Balkinization  

Monday, May 23, 2011

Junot Diaz on Responsibility for Haitian Poverty

Frank Pasquale


Earthquakes in Japan and Haiti have raised many troubling issues of democratic accountability and structural disadvantage. Writing in the Boston Review, novelist Junot Diaz offers a compelling perspective on the Haiti situation, still desperate over a year after the shock. As he reminds us, "Haiti is by nearly every metric one of the poorest nations on the planet—a mind-blowing 80 percent of the population live in poverty . . . two-thirds of the workforce have no regular employment, and, for those who do have jobs, wages hover around two dollars a day." Things were terrible before the earthquake, and there is no dream of dramatic improvement after, even if the remaining two thirds of the money pledged to Haiti actually finds its way there.

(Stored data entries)
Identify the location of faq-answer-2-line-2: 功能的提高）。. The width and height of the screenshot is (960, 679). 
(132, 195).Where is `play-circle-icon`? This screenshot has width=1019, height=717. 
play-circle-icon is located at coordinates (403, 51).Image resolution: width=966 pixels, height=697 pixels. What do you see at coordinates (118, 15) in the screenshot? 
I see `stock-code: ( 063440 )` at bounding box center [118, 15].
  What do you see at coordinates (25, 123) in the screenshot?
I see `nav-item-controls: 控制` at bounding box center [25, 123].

## Work instruction A:
Revise a portion of the post on Haitian poverty, swapping "novelist" for "author": begin at the words "Frank Pasquale" and stop after "its way there.".
## Work instruction B:
According to the post on Haitian poverty, what percentage of Haiti's population lives in poverty?
## Work instruction C:
In the post on Haitian poverty, what evidence does Diaz give for calling Haiti one of the poorest nations on the planet?

## Written answer A:
Frank Pasquale


Earthquakes in Japan and Haiti have raised many troubling issues of democratic accountability and structural disadvantage. Writing in the Boston Review, author Junot Diaz offers a compelling perspective on the Haiti situation, still desperate over a year after the shock. As he reminds us, "Haiti is by nearly every metric one of the poorest nations on the planet—a mind-blowing 80 percent of the population live in poverty . . . two-thirds of the workforce have no regular employment, and, for those who do have jobs, wages hover around two dollars a day." Things were terrible before the earthquake, and there is no dream of dramatic improvement after, even if the remaining two thirds of the money pledged to Haiti actually finds its way there.

## Written answer B:
80 percent.

## Written answer C:
He notes that 80 percent of the population lives in poverty and two-thirds of the workforce have no regular employment. Those who do have jobs earn wages of around two dollars a day.